DESCRIPTION OF THE TASK
Reproduce the rows without any change, starting at the line containing "Pick the black" and ending at the line containing "689x365 pixels. At".

INPUT DATA
▼

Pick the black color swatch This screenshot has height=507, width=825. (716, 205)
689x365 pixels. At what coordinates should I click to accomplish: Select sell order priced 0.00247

▲
▼

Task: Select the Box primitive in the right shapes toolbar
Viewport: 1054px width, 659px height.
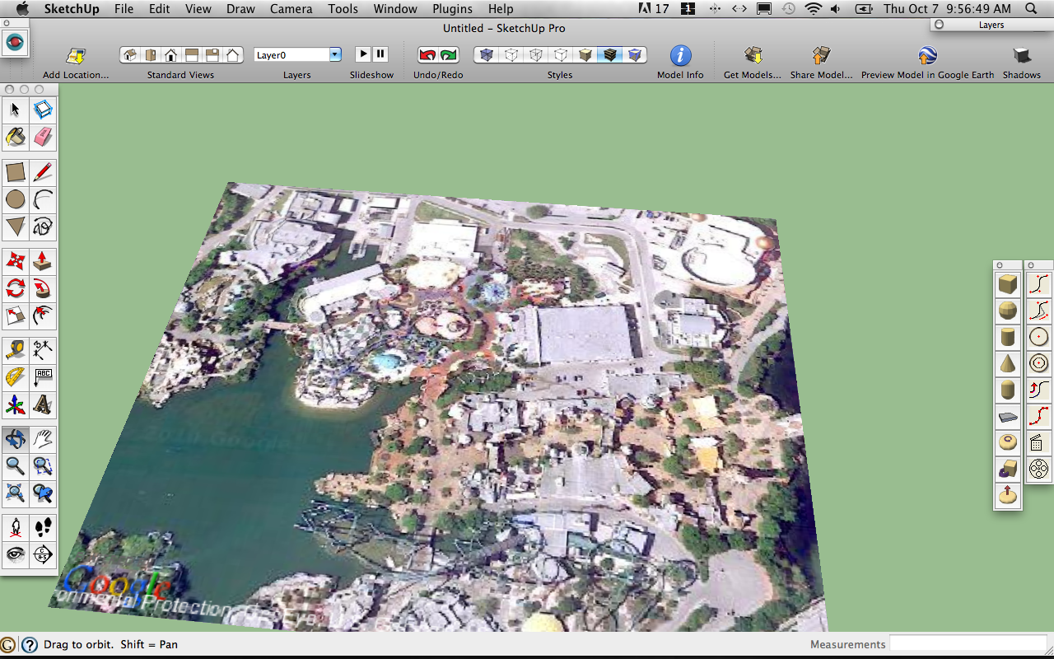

▲
▼

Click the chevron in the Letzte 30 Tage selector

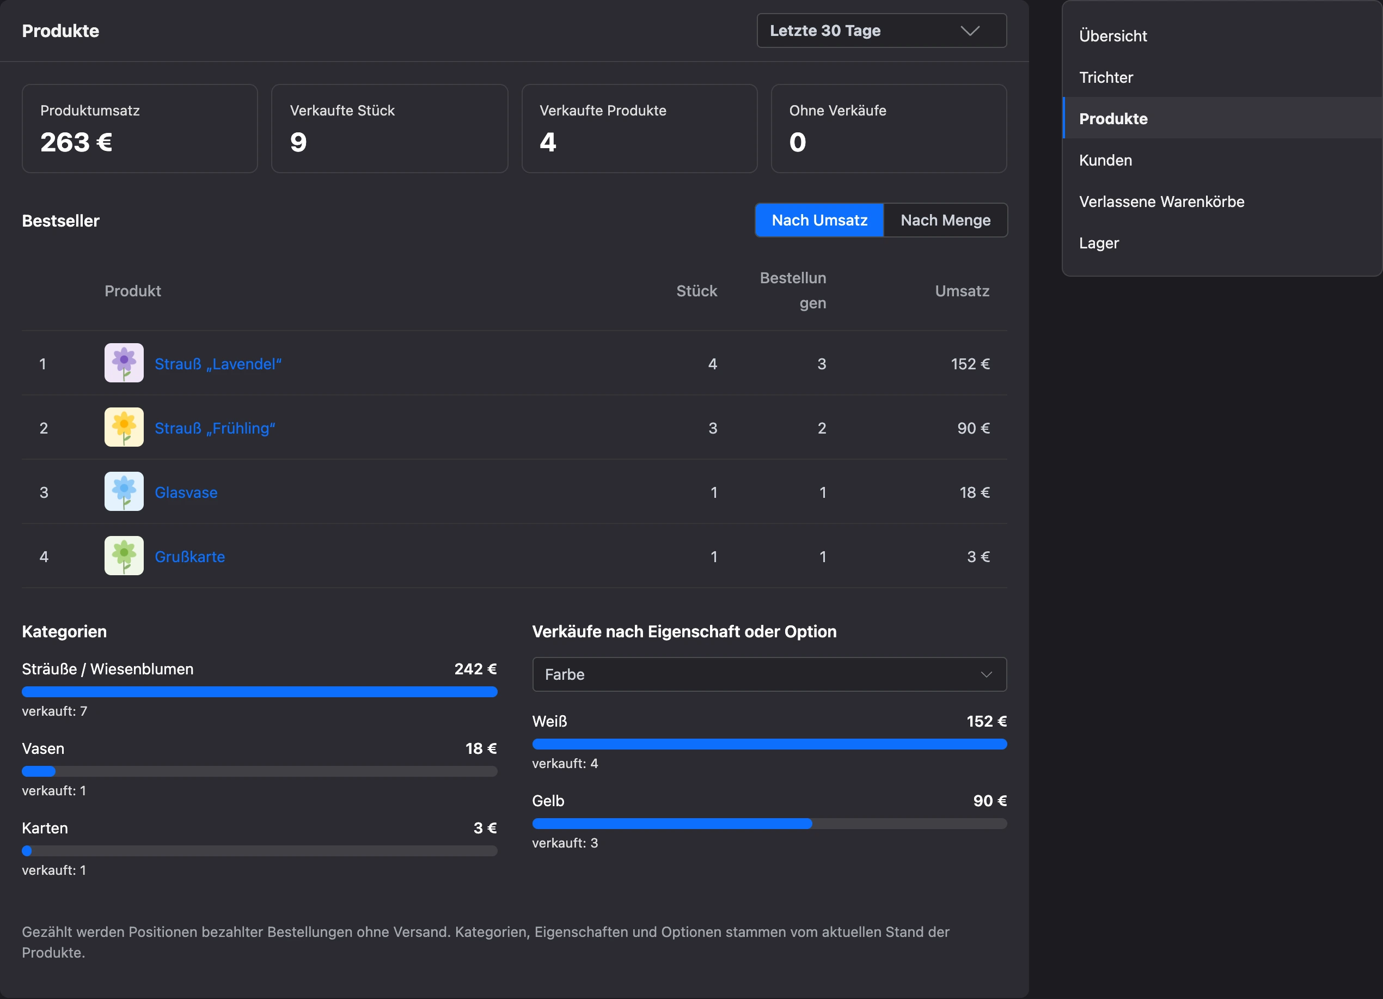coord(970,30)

▲

EXPECTED OUTPUT
Pick the black color swatch This screenshot has height=507, width=825. (716, 205)
689x365 pixels. At what coordinates should I click to accomplish: Select sell order priced 0.00247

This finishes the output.